The National Economic Council (NEC) was founded by the last Democratic President. He promised to “focus like a laser” on the economy. The NEC was supposed to be an economic equivalent to the National Security Council. It was viewed with some skepticism within the bureaucracy. National security almost always includes two heavyweight departments (State and Defense) and often other agencies as well. Treasury does not have a peer competitor on economic policy. Smaller players on economic policy were also not keen on this new structure. To mollify the Council of Economic Advisers, it was agreed that the NEC wouldn’t have any actual economists – it would manage process rather than forge policy.

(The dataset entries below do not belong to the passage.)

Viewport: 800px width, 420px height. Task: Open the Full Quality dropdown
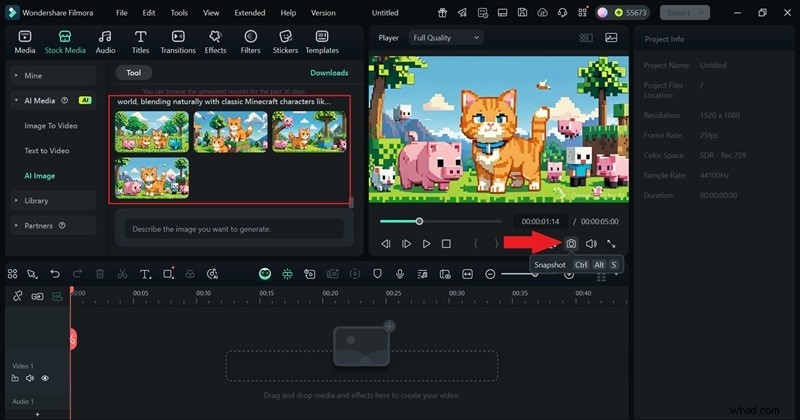[446, 37]
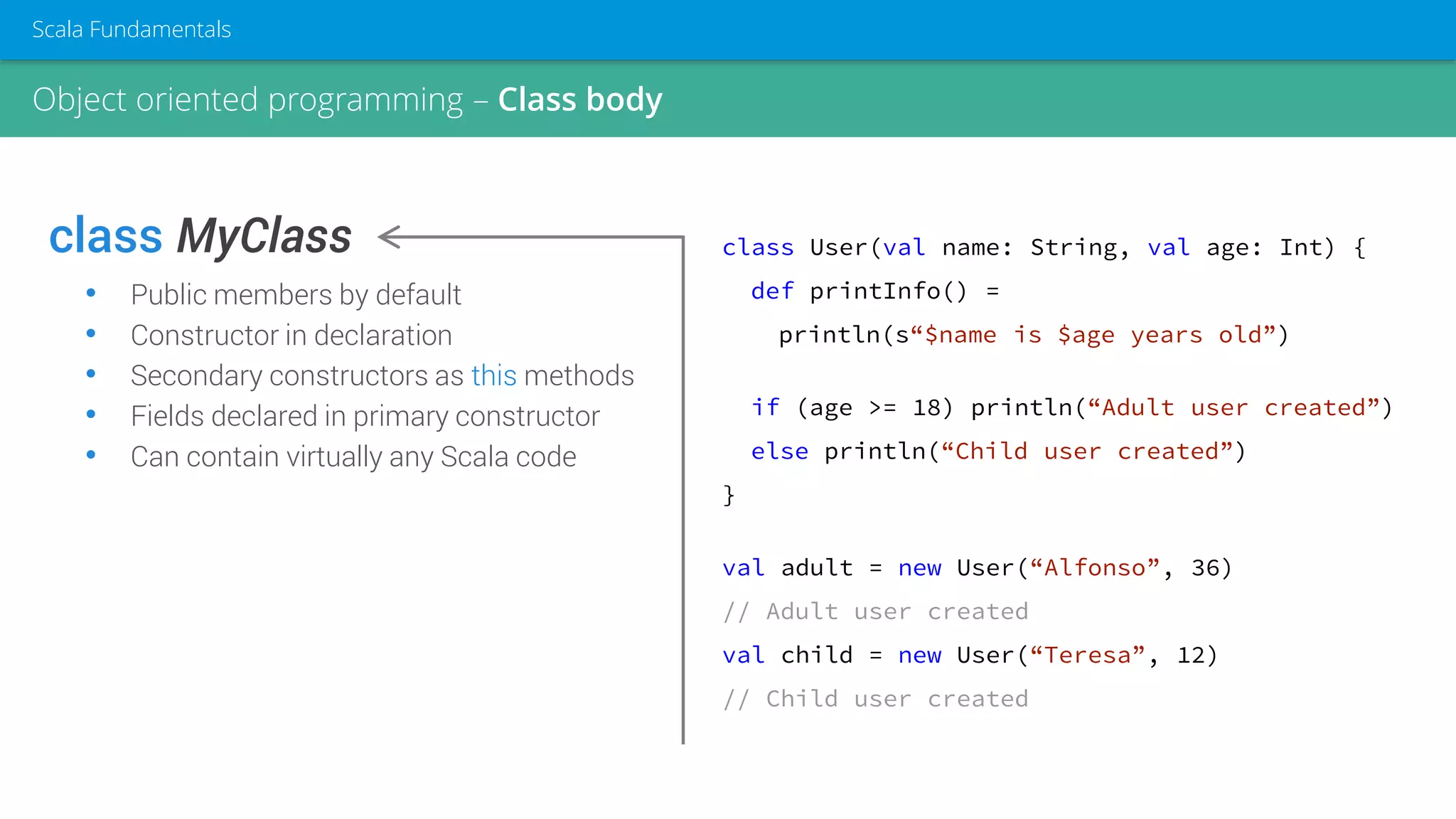The image size is (1456, 819).
Task: Click the MyClass italic heading
Action: coord(264,236)
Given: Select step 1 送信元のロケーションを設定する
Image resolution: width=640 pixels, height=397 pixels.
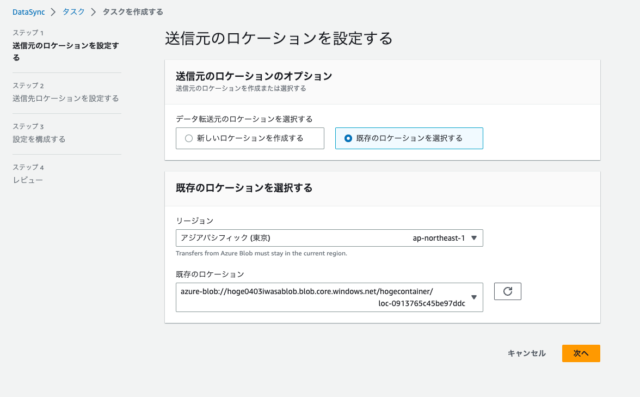Looking at the screenshot, I should [x=66, y=51].
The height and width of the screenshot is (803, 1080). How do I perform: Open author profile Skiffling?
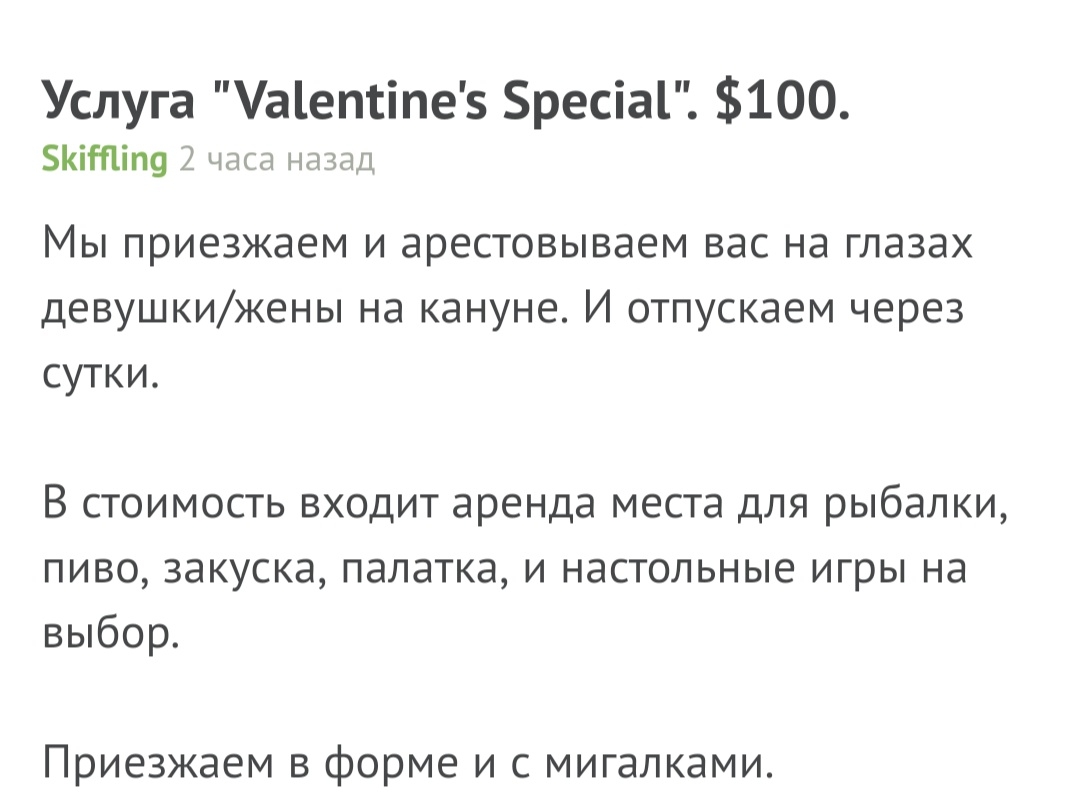[105, 159]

The NEC however had an important asset. Its first chief, Robert Rubin, was an able player with access to the President and an excellent relationship with Lloyd Bentsen the Treasury Secretary. But it wasn’t clear if this new structure was here to stay, or merely an effective vehicle for Rubin.
When Bentsen stepped down, Rubin replaced him (just as National Security Advisers have often replaced Secretaries of State.) When Rubin stepped down as Secretary of Treasury he was replaced by his deputy at Treasury Lawrence Summers.
Now, in the Obama administration, Summers is the head of the NEC. Offhand I cannot think of a Secretary of State coming back to be the National Security Adviser. Kissinger held both positions at once – but started as the NSA.
So does this mean that the NEC has now become an important component of the White House bureaucracy? The NEC wasn’t exactly front an center in the Bush Administration. More than likely this is a return to the NEC’s roots as a vehicle for an out-sized personality that the President wants to keep close at hand.